Housebuilders prepare legal battle after Government demands billions for repairs

Housing developers are preparing to fight a government demand to spend billions of pounds on cladding repair costs after Michael Gove threatened to block the industry from building new properties.

Major housebuilders plan to hire a Big Four accounting firm to examine whether the Levelling Up Secretary’s £4bn price tag for a cladding compensation scheme is too high. Their trade body, the Home Builders Federation (HBF), is also set to instruct external lawyers so it is ready to take legal action.

Mr Gove sparked fury in the industry at a meeting on Thursday when he threatened to withhold planning permission for new developments unless big housebuilders agreed to pay up by early March.

One developer told The Telegraph that the policy would trigger “judicial review after judicial review” if implemented.

An appeal by the HBF for Mr Gove to work with the industry appears to have fallen on deaf ears.

The federation wrote to him on Tuesday calling for cooler rhetoric, and warned that failure to compromise could mean fewer homes are built, in a blow to efforts to tackle the housing crisis.

Its letter claimed that housebuilders have pledged at least £1bn to fix their own buildings and that an existing cladding tax will raise more money than Government forecasts suggest.

The HBF said: “While we all understand that criticism of developers plays well in the media and in Parliament, extreme language about the sector as a whole and general anti-business sentiment undermines efforts that many builders and their highly committed colleagues are making to resolving remediation projects.”
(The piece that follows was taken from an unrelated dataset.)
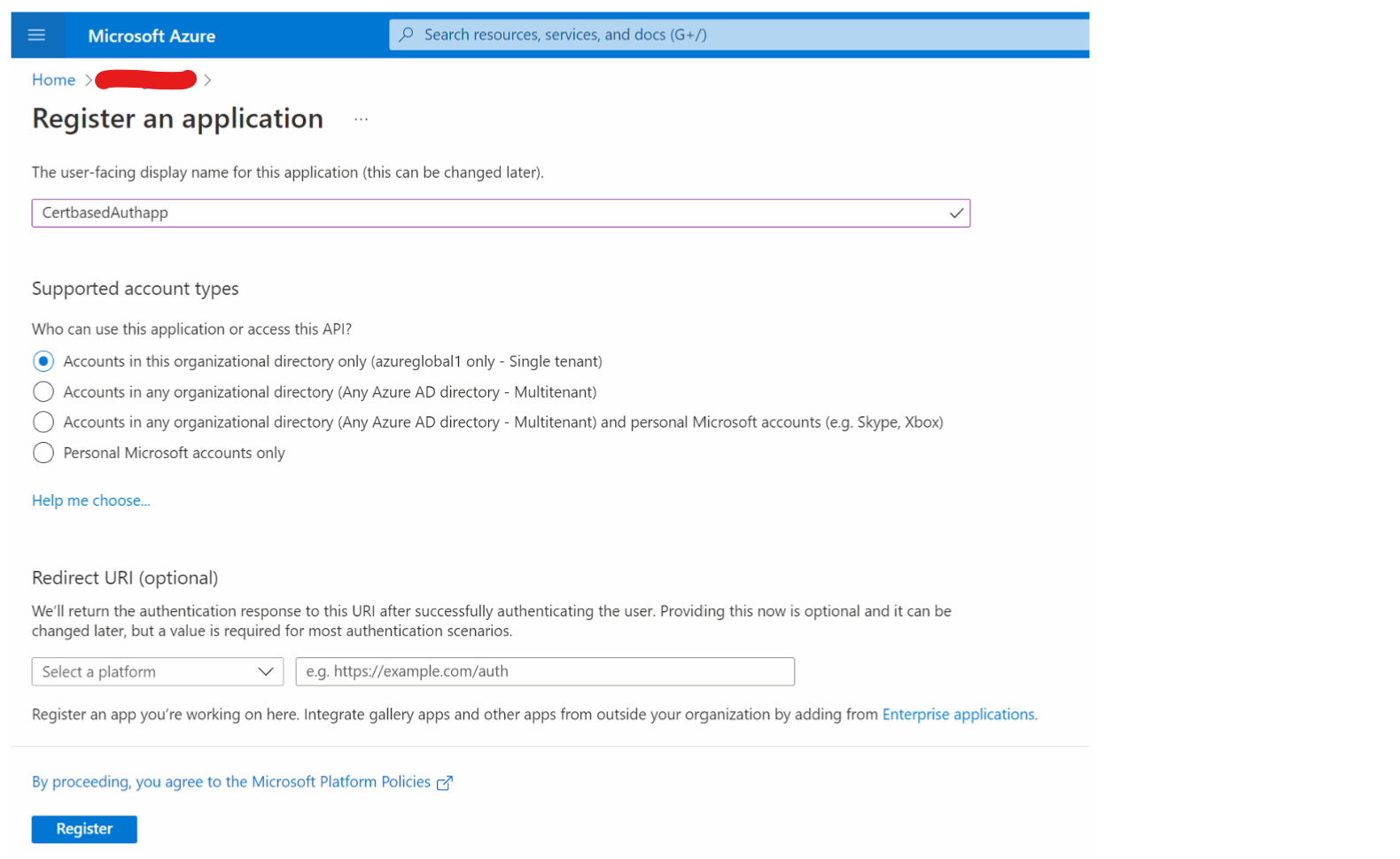Go to the Home breadcrumb
Viewport: 1400px width, 859px height.
(x=53, y=80)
Mr Gove has made it his priority to resolve the cladding crisis, in which 274,000 properties were found to contain unsafe building materials after the Grenfell fire.
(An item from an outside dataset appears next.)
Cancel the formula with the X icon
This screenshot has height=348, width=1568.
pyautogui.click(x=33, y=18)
In 2020, a £5bn fund was set up for people who live in buildings over 18 metres tall to get a grant to remove cladding. This is partially funded by a tax on the industry.

However, people living in buildings between 11 metres and 18 metres tall are not covered by this scheme. Until now, they have been forced to take out a low-interest loan at a typical cost of tens of thousands of pounds in debt.
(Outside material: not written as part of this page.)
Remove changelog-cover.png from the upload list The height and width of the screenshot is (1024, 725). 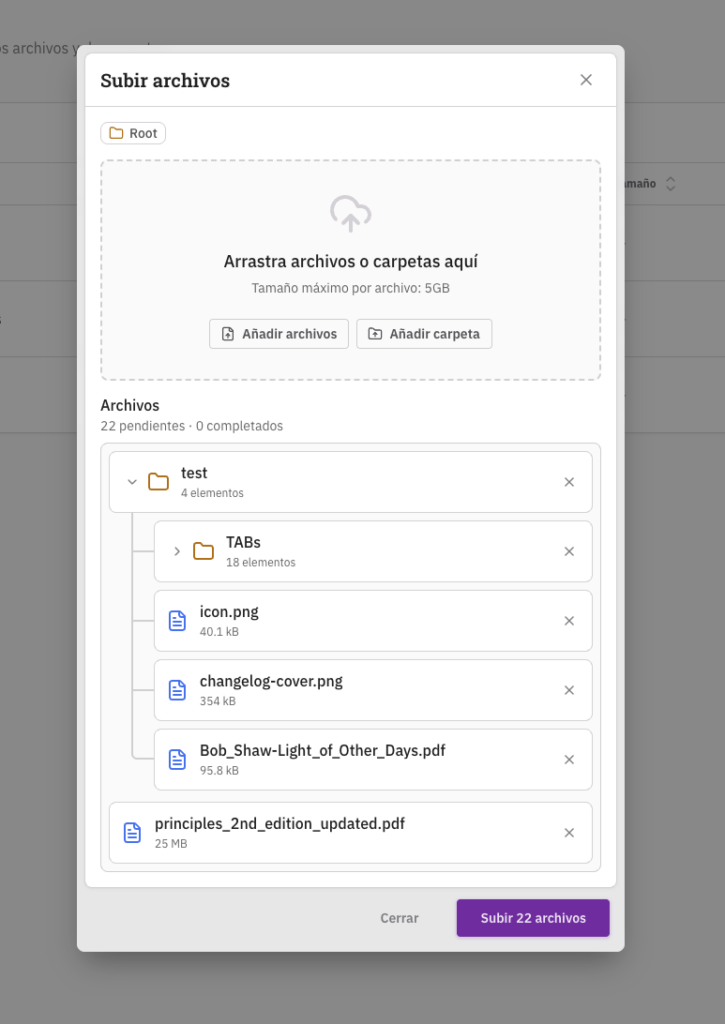(x=569, y=690)
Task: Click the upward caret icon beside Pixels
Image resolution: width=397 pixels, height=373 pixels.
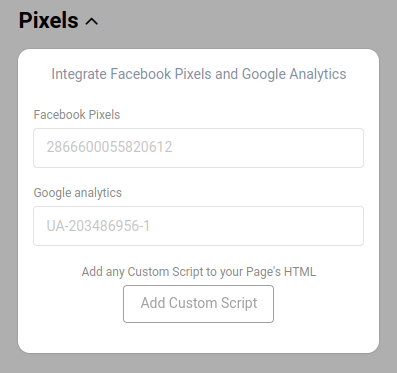Action: tap(92, 22)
Mr Gove has said that the industry should be forced to pay for cladding to be removed from these properties instead. He said on Thursday that if the industry does not co-operate, he will use ministerial powers to prevent new developments from going ahead.

Housebuilders believe it would be impossible to blacklist companies from planning permission on safety grounds, as all buildings were constructed according to government regulations at the time.

Potential legal arguments are being prepared if Gove continues to threaten a planning permission veto, which is regarded as a nuclear option if talks fail.

Housebuilders are also consulting major accountancy and consulting firms about alternate projections of expected costs, having labelled the numbers “baseless” at Thursday’s meetings.

Responding to the move, a government source said: “It’s time for developers to focus on leaseholders, not litigation”.